Keine Mehrheit für Ampel-Entwurf: Impfpflicht scheitert im Bundestag
Am Donnerstag wurde im Bundestag über eine Impfpflicht abgestimmt. Ein Entwurf der Ampel zu einer allgemeinen Impfpflicht fand keine Mehrheit. Auch ein CDU-Antrag scheiterte.
Die Ampel-Koalition hat vier Monate nach dem Regierungswechsel ihre erste schwere Niederlage erlitten. Die angestrebte Impfpflicht gegen das Coronavirus scheiterte im Bundestag. SPD, Grüne und FDP haben es nicht verstanden, eine Mehrheit zu organisieren. Hauptgrund für die Niederlage ist, dass ein gewichtiger Teil der FDP-Fraktion eine Pflicht zur Spritze ablehnte.
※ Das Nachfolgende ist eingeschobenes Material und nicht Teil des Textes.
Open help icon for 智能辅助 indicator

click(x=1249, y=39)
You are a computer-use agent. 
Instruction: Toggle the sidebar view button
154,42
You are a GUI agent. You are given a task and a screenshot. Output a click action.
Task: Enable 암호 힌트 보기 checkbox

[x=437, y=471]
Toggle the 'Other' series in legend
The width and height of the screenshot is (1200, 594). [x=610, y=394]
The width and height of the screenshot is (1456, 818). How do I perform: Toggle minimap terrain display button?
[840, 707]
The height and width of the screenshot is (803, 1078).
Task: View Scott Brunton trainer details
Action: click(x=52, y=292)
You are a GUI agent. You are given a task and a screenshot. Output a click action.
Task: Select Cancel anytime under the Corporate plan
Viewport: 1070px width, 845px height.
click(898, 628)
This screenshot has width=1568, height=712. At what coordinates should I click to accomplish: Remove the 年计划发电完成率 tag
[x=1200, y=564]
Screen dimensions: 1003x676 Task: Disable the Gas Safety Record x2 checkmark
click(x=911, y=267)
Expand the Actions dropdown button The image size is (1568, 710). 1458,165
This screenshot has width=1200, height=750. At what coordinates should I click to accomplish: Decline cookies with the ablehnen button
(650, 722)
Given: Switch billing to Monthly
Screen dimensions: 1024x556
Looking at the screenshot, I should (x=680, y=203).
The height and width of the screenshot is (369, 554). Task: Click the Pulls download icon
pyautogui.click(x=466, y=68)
Bundeskanzler Olaf Scholz (SPD) gelang es nicht, sein Bündnis zusammenzuhalten. Auch sein Mann für die Pandemie-Bekämpfung, Gesundheitsminister Karl Lauterbach (SPD), hatte sich vergeblich verkämpft. „Es ist eine sehr wichtige Entscheidung, denn jetzt wird die Bekämpfung von Corona im Herbst viel schwerer werden“, erklärte Lauterbach enttäuscht nach der herben Schlappe.
Kompromiss der Regierungskoalition bekommt keine Mehrheit im Bundestag
Groß war die Not der Ampel-Koalition schon, als der Bundestag am Donnerstagmorgen zur entscheidenden Sitzung zusammentrat. Die Lage war nicht nur misslich, sondern es drohte der Gesichtsverlust, der dann auch geschah. Mit Scholz (SPD) hatte sich das Haupt der Koalition für die verpflichtende Immunisierung starkgemacht, aber öffentlich wenig dafür getan. Die Glieder mussten daher mächtig strampeln. Wegen zu vieler Abweichler bei SPD, Grünen und FDP wurde sogar Außenministerin Annalena Baerbock (Grüne) eilig von einem Treffen der Nato-Staaten abgezogen, um im Bundestag abstimmen zu können. Es ist ja nur Krieg in der Ukraine.
Die Ampel hatte zwar einen Gesetzentwurf für eine Impfpflicht ab 60 Jahren vorgelegt, hinter dem sich die meisten ihrer Parlamentarier versammelten, aber es fehlten entscheidende Stimmen. Also blieb nur noch Flehen: „Lassen Sie uns nicht im Stich, wir brauchen heute einmal Ihre staatstragende Unterstützung“, appellierte Lauterbach an die Abgeordneten von CDU und CSU. Er hatte allerdings dem eigenen Lager einen Bärendienst erwiesen, indem er überhastet und im Alleingang den Wegfall der Quarantäne nach einer Corona-Infektion ins Spiel gebracht hatte. Abkehr von der Seuchenpolitik einerseits und Einführung der Impfpflicht andererseits passen nicht gut zusammen.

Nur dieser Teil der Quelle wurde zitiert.